Saved data entries:
· · · · ·

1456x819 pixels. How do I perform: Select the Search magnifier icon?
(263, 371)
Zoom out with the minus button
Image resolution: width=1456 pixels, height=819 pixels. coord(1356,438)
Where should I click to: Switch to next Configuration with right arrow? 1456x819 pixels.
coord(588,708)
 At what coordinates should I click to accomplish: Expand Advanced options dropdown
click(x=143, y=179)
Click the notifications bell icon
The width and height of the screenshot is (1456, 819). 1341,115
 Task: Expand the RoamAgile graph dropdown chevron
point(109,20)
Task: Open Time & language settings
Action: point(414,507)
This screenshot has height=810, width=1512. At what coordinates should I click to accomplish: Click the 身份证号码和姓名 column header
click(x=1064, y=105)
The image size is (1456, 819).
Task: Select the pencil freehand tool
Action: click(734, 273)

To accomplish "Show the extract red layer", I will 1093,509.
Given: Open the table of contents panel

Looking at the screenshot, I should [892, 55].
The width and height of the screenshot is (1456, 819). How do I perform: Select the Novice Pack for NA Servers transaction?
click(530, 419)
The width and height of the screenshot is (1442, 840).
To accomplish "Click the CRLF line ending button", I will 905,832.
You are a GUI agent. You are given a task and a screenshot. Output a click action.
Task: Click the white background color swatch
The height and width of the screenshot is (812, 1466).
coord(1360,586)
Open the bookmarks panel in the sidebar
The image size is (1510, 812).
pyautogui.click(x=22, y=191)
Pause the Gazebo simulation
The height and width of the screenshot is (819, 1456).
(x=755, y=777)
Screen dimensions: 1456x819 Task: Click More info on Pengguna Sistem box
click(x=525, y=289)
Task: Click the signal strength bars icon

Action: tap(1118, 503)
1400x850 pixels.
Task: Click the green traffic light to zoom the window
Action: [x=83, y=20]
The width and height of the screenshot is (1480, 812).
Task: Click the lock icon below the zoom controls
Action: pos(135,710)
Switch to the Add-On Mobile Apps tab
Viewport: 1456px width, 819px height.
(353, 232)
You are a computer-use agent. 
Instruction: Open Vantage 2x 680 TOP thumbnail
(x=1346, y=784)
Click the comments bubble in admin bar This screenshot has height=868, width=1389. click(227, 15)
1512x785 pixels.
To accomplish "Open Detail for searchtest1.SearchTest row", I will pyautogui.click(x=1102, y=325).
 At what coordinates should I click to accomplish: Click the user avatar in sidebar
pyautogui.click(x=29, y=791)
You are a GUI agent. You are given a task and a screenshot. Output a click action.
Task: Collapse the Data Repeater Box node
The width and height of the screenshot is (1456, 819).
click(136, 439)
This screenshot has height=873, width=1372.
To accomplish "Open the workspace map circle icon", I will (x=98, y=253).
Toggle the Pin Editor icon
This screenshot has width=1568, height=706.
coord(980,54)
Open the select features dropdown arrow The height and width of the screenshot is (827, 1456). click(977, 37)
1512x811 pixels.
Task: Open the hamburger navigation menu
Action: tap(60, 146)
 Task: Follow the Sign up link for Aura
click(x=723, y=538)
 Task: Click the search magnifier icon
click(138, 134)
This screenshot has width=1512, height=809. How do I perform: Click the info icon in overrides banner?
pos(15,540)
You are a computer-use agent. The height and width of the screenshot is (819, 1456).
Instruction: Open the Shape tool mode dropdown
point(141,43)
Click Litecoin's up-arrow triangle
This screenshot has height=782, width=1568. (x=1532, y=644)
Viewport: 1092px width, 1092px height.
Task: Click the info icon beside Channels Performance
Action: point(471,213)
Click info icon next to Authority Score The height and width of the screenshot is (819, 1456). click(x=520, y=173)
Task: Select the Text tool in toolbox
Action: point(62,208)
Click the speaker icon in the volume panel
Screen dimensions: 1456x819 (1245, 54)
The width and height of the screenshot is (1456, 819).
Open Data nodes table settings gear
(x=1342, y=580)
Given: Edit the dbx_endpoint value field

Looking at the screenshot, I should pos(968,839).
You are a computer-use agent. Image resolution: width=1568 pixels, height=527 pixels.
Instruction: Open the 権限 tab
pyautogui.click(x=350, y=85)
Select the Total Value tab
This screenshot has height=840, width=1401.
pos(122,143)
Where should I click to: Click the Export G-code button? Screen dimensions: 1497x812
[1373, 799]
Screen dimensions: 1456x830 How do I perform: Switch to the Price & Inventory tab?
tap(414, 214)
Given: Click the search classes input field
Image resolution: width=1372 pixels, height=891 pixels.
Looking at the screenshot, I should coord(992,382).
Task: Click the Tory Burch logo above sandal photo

· · · · ·

TASK PROMPT:
One stretch of the lines above is wanted, from the line that contains "This screenshot has width=1512, height=809." through the line that contains "You are a computer-use agent. The". Output it exactly.

ANSWER BOX:
This screenshot has width=1512, height=809. How do I perform: Click the info icon in overrides banner?
pos(15,540)
You are a computer-use agent. The height and width of the screenshot is (819, 1456).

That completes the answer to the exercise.